Die Kirche hat also einen grossen Dienst geleistet. Die beteiligten Parteien vertrauten einander und hörten einander zu. Auf dieser Grundlage setzten sie zehn Arbeitsgruppen ein, die innerhalb von 90 Tagen eine Vereinbarung mit 218 Punkten ausarbeiteten. Als Kirche haben wir nicht die Mittel, um die Umsetzung der Vereinbarung zu überprüfen, aber unsere Hilfe war sehr effektiv. Als Nuntius darf ich sagen, dass das Niveau des Zuhörens sehr gut war. Und wir sind immer da, um miteinander zu reden und Probleme zu diskutieren.

Missio: Für die indigene Bevölkerung und ihren Wunsch nach Integration ist die katholische Kirche also eine wichtige Stimme?

Nuntius Andrés: In Ecuador geht die katholische Kirche in allen Umfragen und Erhebungen klar als die Institution hervor, die in der Bevölkerung die grösste Glaubwürdigkeit geniesst. Bei anderen landesweiten Streiks hatte die Regierung die Vereinten Nationen als Vermittlerin vorgeschlagen, aber für die Indigenen bedeutete diese Institution nichts, während die Kirche bereits an ihrer Seite steht, die Priester und Ordensfrauen und -männer bei ihnen sind und Vertrauen herrscht. Die Regierung schlug also die Vereinten Nationen vor und die Indigenen verteidigten die Rolle der Kirche.

Und dieses Mal gelang es der Bischofskonferenz in einer Nacht, die Gespräche zum Endziel zu führen. Es herrscht Vertrauen, weil die Leute die Kirche bei der Arbeit sehen. Unter den Indigenen gibt es Menschen mit Doktortiteln, Universitätsabschlüssen und Magisterabschlüssen, die über Kompetenzen verfügen und in den Prozess eingebunden werden. Darüber hinaus gibt es viele, die dank der Unterstützung der Kirche studieren konnten, die im Ausland studieren konnten. Die Glaubwürdigkeit liegt auf der Seite der Kirche.

Missio: Im Zusammenhang mit dieser Frage der Glaubwürdigkeit stellt sich die Frage in Bezug auf den Drogenhandel in Ecuador: Was kann die katholische Kirche in diesem Bereich tun oder was hat sie bereits getan?

Nuntius Andrés: Es ist sehr schwierig, in dieser Problematik aktiv zu werden. Die Welt des Drogenhandels hält nichts von der Kirche und hört nicht auf sie. Drogen sind eine der Seuchen in diesem Land. Ecuador war früher reines Transitland für den Drogenhandel. Es ist jedoch zu einem Konsumland geworden. Und die kolumbianischen und mexikanischen Kartelle sind ins Land geströmt.

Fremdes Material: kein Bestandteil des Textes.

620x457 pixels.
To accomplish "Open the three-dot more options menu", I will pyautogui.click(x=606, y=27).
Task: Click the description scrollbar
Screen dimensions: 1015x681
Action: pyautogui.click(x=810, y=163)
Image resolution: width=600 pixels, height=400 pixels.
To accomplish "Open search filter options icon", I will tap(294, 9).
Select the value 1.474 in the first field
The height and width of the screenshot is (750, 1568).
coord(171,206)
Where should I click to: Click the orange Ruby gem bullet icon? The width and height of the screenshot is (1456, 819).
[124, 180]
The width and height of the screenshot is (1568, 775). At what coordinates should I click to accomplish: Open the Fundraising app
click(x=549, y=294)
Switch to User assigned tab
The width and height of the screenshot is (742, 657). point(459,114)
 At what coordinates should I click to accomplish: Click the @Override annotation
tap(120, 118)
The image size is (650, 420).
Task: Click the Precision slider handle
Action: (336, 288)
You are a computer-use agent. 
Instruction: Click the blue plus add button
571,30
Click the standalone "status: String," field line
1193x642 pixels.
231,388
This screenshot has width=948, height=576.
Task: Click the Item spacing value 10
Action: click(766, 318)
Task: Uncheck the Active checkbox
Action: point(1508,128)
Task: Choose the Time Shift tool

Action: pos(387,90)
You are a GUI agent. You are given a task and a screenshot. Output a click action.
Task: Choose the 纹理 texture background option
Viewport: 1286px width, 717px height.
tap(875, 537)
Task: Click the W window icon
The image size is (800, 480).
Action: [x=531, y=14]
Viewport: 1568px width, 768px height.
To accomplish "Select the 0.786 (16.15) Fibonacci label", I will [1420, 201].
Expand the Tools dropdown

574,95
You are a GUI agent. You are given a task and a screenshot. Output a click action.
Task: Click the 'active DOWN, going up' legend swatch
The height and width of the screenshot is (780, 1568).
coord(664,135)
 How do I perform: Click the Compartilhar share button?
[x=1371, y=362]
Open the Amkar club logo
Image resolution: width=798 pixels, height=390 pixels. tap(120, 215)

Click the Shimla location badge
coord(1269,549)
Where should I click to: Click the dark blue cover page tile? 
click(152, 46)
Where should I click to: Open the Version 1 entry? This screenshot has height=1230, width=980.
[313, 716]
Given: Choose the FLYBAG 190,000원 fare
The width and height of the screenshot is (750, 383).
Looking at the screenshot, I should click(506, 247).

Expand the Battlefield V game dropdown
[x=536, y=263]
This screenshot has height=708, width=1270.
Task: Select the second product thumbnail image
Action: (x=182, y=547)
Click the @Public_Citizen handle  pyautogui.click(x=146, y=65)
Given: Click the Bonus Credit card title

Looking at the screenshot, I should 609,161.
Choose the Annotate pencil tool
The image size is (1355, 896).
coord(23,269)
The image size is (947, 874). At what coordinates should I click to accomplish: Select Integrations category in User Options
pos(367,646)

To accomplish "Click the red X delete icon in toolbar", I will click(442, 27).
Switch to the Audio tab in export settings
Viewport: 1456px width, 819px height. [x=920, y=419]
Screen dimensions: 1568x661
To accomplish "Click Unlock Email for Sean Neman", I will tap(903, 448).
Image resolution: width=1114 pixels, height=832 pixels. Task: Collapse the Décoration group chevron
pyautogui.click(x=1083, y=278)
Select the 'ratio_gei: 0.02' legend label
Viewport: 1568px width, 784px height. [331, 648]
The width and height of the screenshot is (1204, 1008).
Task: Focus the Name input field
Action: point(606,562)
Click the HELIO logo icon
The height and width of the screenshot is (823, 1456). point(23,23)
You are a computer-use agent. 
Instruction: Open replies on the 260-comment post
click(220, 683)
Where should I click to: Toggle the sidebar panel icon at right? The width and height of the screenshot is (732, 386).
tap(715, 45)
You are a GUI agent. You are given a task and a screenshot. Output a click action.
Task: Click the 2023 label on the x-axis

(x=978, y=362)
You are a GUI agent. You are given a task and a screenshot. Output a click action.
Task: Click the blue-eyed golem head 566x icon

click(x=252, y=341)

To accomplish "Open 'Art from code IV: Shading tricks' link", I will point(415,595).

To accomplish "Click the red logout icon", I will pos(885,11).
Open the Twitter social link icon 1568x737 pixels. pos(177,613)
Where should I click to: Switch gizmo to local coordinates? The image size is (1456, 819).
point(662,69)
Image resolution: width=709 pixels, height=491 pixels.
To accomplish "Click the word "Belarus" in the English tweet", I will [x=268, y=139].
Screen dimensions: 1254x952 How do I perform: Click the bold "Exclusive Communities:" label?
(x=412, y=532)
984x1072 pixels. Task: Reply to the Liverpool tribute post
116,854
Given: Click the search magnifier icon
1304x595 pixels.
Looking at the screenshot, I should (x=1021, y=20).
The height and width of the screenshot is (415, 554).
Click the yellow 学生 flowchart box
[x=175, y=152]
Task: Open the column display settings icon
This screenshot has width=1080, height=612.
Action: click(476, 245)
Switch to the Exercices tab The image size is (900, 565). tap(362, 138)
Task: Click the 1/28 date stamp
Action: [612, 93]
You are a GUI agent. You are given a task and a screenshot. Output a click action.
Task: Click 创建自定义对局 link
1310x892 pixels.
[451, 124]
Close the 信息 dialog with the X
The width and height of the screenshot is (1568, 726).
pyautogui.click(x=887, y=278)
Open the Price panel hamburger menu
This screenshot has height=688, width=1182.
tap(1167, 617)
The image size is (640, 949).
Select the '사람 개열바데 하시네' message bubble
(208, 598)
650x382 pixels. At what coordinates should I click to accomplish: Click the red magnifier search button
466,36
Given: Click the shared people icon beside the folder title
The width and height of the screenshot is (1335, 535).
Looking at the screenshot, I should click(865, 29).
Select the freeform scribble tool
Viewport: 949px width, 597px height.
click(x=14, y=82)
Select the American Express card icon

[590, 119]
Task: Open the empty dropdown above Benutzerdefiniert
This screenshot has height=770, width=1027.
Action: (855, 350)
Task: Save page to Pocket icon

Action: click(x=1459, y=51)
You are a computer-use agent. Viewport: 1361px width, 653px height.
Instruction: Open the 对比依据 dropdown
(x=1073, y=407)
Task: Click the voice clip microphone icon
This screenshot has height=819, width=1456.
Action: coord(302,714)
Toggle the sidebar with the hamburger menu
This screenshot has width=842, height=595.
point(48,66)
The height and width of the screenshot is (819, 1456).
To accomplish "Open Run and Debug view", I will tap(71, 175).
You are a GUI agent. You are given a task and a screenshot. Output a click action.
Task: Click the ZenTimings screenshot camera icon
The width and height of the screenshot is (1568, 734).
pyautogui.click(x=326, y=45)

Die beiden Kartelle bekämpfen sich untereinander. Sobald die Polizei eine Drogenladung abfängt, muss derjenige oder diejenigen, die zu Verrätern geworden sind, sterben. Das ist ihre Logik. Im letzten Jahr wurden über 300 Tonnen beschlagnahmt, fast eine Tonne pro Tag. Doch diese Beschlagnahmungen führten zu schrecklichen Massakern, sowohl auf den Strassen als auch in den Gefängnissen, wo die Drogenhändler ebenfalls sehr gut organisiert sind.

Was können wir tun? Wir als Kirche haben ein Produkt, das bei denjenigen, die in der Welt des Drogenhandels leben, nicht gut ankommt. Aber wir dürfen das Niveau unseres «Produkts», nämlich das Leben entsprechend dem Evangelium, nicht verscherbeln. Gleichzeitig muss man aber auch sehen, dass diese Menschen oftmals trotzdem zu uns kommen. Sie suchen Zuflucht bei uns, um ein Wort des Trostes oder ein Gebet zu hören. Aber diese Frage bleibt schwierig. Wir können nicht viel mehr tun.